Task prompt => Pick out each line of the records in which the word "agent" appears.

Source data =>
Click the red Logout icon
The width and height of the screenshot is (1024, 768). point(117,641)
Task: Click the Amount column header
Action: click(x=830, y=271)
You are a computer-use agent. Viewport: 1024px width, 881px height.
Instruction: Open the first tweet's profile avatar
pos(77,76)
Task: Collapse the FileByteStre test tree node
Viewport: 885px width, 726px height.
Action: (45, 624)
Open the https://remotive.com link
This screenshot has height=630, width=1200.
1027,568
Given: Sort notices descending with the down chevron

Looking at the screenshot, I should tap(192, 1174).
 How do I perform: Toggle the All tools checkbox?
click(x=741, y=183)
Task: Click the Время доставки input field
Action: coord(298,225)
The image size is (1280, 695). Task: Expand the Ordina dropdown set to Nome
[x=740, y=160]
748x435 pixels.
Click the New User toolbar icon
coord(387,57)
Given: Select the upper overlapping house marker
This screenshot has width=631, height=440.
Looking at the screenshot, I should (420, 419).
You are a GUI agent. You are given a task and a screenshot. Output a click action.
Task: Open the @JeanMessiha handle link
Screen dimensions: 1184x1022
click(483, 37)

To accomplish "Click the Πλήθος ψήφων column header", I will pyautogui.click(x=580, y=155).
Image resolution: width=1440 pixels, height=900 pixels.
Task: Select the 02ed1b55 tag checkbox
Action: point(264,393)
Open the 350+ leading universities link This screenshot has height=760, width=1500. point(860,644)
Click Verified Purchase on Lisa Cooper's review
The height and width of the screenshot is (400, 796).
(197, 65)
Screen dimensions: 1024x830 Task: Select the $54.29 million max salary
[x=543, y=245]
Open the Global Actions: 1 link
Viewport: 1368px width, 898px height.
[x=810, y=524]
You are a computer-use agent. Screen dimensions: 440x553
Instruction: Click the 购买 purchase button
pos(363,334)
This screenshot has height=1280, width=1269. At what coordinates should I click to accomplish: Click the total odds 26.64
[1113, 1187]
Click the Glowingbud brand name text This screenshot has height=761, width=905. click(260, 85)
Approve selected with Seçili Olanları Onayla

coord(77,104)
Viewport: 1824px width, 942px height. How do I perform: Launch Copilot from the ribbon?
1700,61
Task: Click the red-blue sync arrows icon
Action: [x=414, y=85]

Exercise solution =>
You are a computer-use agent. Viewport: 1024px width, 881px height.
You are a GUI agent. You are given a task and a screenshot. Output a click action.
You are a computer-use agent. Screen dimensions: 440x553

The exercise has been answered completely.